Fasting is the most forgotten cure of many chronic diseases. Western medicine is usually only treating our symptoms, causing our bodies to only mask the problems we have. But it all comes down to the food we are consuming. No chronic illness should exist, but the foods we are eating are responsible for our health. We were taught that we need to eat at least 3 meals a day. The reality is that our gut needs a break from time to time, so we should not be eating at all for a certain amount of time. After 24 hours of not eating the body goes into ketosis.

What is Ketosis?

Ketosis is a process that happens when your body doesn't have enough carbohydrates to burn for energy. Instead, it burns fat and makes things called ketones, which it can use for fuel. Also, burning fat as fuel is way cleaner for the body and the brain, than using refined carbs as a fuel source. So, consistent fasting gets the body into ketosis more often. After 48 of not eating your body goes into homeostasis.

What is homeostasis?

Homeostasis has become the central unifying concept of physiology and is defined as a self-regulating process by which an organism can maintain internal stability while adjusting to changing external conditions. After 48-72 hours the body will activate its growth hormone and produce new stem cells.

What is the growth hormone?

Growth hormone (GH) or somatotropin, also known as human growth hormone (hGH or HGH) in its human form, is a peptide hormone that stimulates growth, cell reproduction, and cell regeneration in humans and other animals. It is thus important in human development.

Doing a 3-4 day water fast will help achieve ketosis, homeostasis, and stimulate your growth hormones. You will produce new stem cells to repair and replace damaged cells. Most chronic diseases can be cured with this fasting method, as long as you stay within an alkaline way of eating after your fast. Your body has the capacity to heal itself, if you let it and if you give it the right tools.

By the way, our body doesn't eat its muscles when we fast. That's a myth! Glycogen levels drop at first, so you will feel fatigued. But after the body adjusts, levels will balance again. Even if your body was at 7 % body fat, it would be equivalent to over 30,000 stored calories, which means that it could sustain itself for over a month.

Water quality

The quality of the water is crucial, not only when you fast. I do not recommend drinking purified, filtered or distilled water. Water must contain natural minerals, such as calcium, magnesium, sodium, potassium and silica. All the amazing minerals that your body needs. When you drink filtered or purified water, this water will look for minerals in your body which means that it will pull it out of your body. So, you will actually lose minerals by drinking that water. Minerals are the key to longterm health, not the amount of protein, not the amount of vitamins.
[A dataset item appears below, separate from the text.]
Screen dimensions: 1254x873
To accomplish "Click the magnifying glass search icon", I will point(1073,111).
It’s all about the minerals!

Benefits of fasting

Improving or even reversing diseases and physical symptoms are not the only benefits of fasting. A fasting practice also:

*boosts cognitive performance (clear thinking, removes brain fog)
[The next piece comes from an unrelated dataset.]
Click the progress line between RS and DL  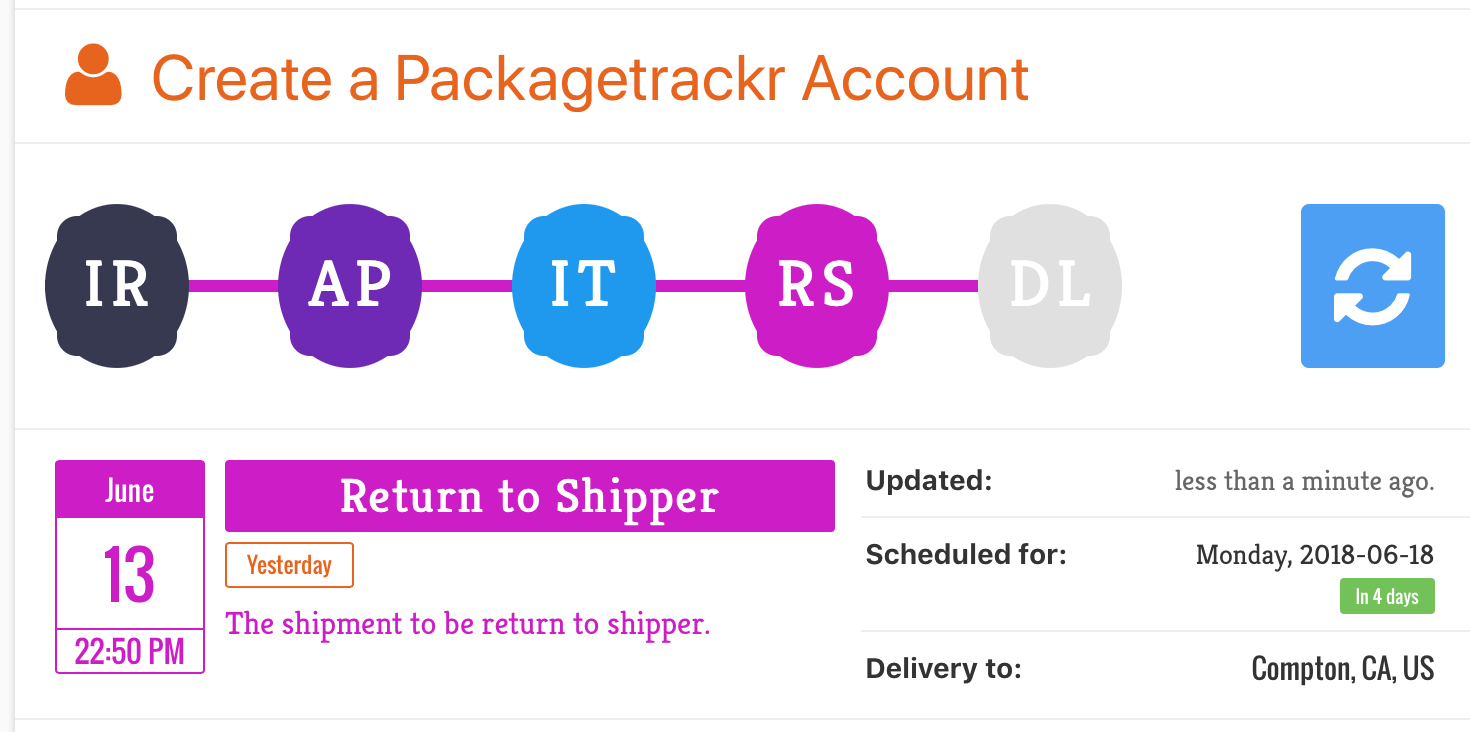(933, 286)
*raises your energy levels

*kick-starts your metabolism

*resets and heals your gut

*reduces inflammation in the body

*supports weight loss

*stabilizes blood sugar levels

*slows down the aging process

Intermittent fasting

If you are new to fasting, I suggest you start with intermittent fasting by pushing back your breakfast for a few hours for 2 weeks. Little by little you can push it back further until you can skip breakfast. You can continue doing this with lunch, pushing it back as far as possible, and at the same time trying to eat early dinner. By doing this, at some point you will naturally stay within an eating window of 4 - 6 hours. The rest of the time you will be fasting.


Skip breakfast

Have lunch around 2pm

Have dinner around 7pm

Fast until lunch the next day

This will create an eating window of 5 hours and a fasting window of 19 hours. You can practice this 7 days a week, or you can do this for 5 days a week, have one 'cheat day' where you have breakfast, and one day where you fast for 24 hours. You should adjust your fasting practice according to your schedule and on how you feel. Find your own practice which works for you.